*Extrait source*
%%

L’échange automatique d’informations sur les rescrits fiscaux – accords passés entre Etats et multinationales qui déterminent en avance le taux d’imposition – sera une réalité à partir de janvier 2017. Au lendemain de la présentation du programme de l’OCDE «Erosion de la base d’imposition et du transfert de bénéfices», plus connu sous son acronyme anglais BEPS, les ministres européens des Finances ont décidé mardi de mettre en œuvre l’une de ses mesures phares de lutte contre la planification fiscale des entreprises au sein de l’Union. «Nous donnons ainsi un signal fort en termes de transparence», a déclaré Pierre Moscovici, commissaire chargé des Affaires économiques et financières et de Fiscalité. Bruxelles va plus loin que la recommandation de l’OCDE qui ne prône qu’un échange spontané d’informations entre les autorités fiscales.

%%

*Consigne 1*
Répondez à ces questions d'après l'extrait sur les rescrits fiscaux :
(a) À partir de quand l'échange automatique d'informations sur les rescrits fiscaux sera-t-il une réalité ?
(b) Sous quel acronyme anglais le programme de l'OCDE est-il plus connu ?
(c) Que prône seulement la recommandation de l'OCDE ?

Une suite d'entrées
%%

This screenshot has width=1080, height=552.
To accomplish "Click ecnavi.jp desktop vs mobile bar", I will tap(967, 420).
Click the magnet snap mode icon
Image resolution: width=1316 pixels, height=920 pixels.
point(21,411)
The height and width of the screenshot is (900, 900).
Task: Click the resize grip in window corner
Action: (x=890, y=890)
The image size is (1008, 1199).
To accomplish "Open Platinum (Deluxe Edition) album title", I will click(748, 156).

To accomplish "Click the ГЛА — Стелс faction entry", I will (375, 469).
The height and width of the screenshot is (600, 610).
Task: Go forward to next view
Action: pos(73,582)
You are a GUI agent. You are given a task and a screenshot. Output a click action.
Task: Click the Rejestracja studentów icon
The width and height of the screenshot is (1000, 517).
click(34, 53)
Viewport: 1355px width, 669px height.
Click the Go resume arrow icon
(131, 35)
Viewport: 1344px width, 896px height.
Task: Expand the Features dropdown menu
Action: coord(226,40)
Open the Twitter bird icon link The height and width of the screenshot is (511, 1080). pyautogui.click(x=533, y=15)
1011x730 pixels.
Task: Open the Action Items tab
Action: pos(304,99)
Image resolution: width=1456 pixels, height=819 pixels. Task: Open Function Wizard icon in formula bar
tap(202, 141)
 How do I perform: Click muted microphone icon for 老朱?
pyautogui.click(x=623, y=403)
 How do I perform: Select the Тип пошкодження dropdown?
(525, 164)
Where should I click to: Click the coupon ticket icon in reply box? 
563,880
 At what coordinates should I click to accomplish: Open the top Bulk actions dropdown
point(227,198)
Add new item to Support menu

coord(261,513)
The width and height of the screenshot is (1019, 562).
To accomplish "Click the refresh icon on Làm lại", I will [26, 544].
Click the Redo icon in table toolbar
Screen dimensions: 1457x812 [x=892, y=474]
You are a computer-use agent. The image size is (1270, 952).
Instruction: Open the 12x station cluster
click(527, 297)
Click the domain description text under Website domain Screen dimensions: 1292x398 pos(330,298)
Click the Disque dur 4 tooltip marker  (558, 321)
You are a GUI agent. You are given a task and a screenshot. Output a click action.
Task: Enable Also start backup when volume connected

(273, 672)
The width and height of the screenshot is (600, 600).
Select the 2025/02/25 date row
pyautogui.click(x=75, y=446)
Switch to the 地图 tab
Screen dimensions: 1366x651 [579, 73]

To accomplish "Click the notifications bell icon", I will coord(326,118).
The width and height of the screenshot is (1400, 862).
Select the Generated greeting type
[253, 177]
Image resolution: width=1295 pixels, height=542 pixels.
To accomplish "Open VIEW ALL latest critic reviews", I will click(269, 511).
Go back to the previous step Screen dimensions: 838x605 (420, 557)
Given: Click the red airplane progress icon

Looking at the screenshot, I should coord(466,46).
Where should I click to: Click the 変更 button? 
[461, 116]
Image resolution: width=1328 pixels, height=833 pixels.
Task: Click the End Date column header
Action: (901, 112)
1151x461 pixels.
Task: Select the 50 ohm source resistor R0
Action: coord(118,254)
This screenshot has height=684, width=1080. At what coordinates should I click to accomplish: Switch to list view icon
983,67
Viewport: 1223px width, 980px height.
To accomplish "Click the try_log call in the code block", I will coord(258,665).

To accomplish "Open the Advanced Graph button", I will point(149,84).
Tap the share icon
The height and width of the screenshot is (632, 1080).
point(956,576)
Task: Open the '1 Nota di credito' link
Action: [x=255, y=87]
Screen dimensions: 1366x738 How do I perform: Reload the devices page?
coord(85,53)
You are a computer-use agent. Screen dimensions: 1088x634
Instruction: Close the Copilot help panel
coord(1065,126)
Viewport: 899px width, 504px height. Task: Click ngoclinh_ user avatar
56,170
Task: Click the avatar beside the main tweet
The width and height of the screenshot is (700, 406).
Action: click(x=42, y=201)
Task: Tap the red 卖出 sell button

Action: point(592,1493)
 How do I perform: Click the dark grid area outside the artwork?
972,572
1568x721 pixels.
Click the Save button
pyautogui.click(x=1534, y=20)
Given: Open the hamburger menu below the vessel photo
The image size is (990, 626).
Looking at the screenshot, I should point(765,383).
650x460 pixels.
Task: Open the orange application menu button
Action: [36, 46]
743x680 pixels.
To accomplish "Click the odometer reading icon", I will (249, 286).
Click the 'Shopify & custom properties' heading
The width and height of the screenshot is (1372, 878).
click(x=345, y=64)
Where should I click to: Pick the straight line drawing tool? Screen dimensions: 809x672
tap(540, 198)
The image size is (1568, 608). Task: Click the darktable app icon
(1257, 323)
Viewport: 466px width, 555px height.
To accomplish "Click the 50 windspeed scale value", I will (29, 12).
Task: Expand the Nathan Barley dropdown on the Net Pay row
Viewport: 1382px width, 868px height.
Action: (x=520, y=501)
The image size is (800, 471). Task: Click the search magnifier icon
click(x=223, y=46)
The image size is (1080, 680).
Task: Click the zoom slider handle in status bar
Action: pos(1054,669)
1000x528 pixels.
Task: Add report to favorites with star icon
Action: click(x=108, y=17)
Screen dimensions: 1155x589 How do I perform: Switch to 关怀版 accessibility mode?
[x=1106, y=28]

%%

*Consigne 2*
Réécrivez les entrées depuis leur début jusqu'à la ligne contenant «click(34, 53)», celle-ci comprise. Remplacez «icon» par «button» sans rien modifier d'autre.

*Réponse attendue 1*
(a) À partir de janvier 2017.
(b) BEPS.
(c) Un échange spontané d'informations entre les autorités fiscales.

*Réponse attendue 2*
This screenshot has width=1080, height=552.
To accomplish "Click ecnavi.jp desktop vs mobile bar", I will tap(967, 420).
Click the magnet snap mode button
Image resolution: width=1316 pixels, height=920 pixels.
point(21,411)
The height and width of the screenshot is (900, 900).
Task: Click the resize grip in window corner
Action: (x=890, y=890)
The image size is (1008, 1199).
To accomplish "Open Platinum (Deluxe Edition) album title", I will click(748, 156).

To accomplish "Click the ГЛА — Стелс faction entry", I will (375, 469).
The height and width of the screenshot is (600, 610).
Task: Go forward to next view
Action: pos(73,582)
You are a GUI agent. You are given a task and a screenshot. Output a click action.
Task: Click the Rejestracja studentów button
The width and height of the screenshot is (1000, 517).
click(34, 53)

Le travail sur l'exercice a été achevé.